In Consumer Financial Protection Bureau v. Seila Law LLC, 2019 WL 1985350 (9th Cir. May 6, 2019), the Ninth Circuit followed the earlier decision of the D.C. Circuit in PHH Corp. v. Consumer Financial Protection Bureau, 881 F.3d 75 (D.C. Cir. 2018) (en banc), in holding that the single-director structure of the Consumer Financial Protection Bureau (CFPB) is constitutional. The constitutional challenge was raised by a law firm, Seila Law LLC, that provided debt relief services to consumers. Seila Law received a civil investigative demand (CID) from the CFPB and it refused to comply with it. The CFPB then sued in district court to enforce compliance with the CID and the district court granted it that relief.
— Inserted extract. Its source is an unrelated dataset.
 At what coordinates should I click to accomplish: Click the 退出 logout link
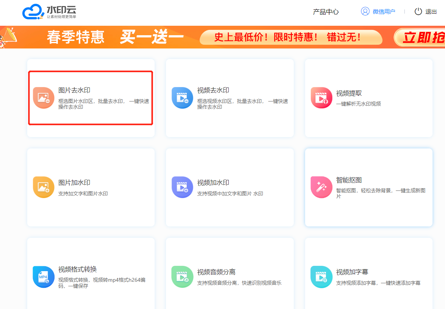point(431,12)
On appeal, Seila Law challenged the constitutionality of the CFPB’s single-director structure. This was the same challenge that had been addressed by the D.C. Circuit in the PHH case. The Ninth Circuit found “no need to re-plow the same ground here,” and agreed with the conclusion reached by the majority in PHH that the CFPB’s single-director structure was constitutional. 2019 WL 1985350 at *1.
The Ninth Circuit briefly recounted the reasoning of the majority in PHH, noting that the Supreme Court has ruled in two cases, Humphrey’s Executor v. United States, 295 U.S. 602 (1935), and Morrison v. Olson, 487 U.S. 654 (1988), that the same for-cause removal provision that governs the Federal Trade Commission was constitutional, and that there was no reason why that precedent should not be applied to find that the CFPC’s structure was likewise constitutional. Id. at *2. The Ninth Circuit found that those cases were “controlling” because the “for-cause removal restriction protecting the CFPB’s Director does not ‘impede the President’s ability to perform his constitutional duty’ to insure that the laws are faithfully executed.” Id.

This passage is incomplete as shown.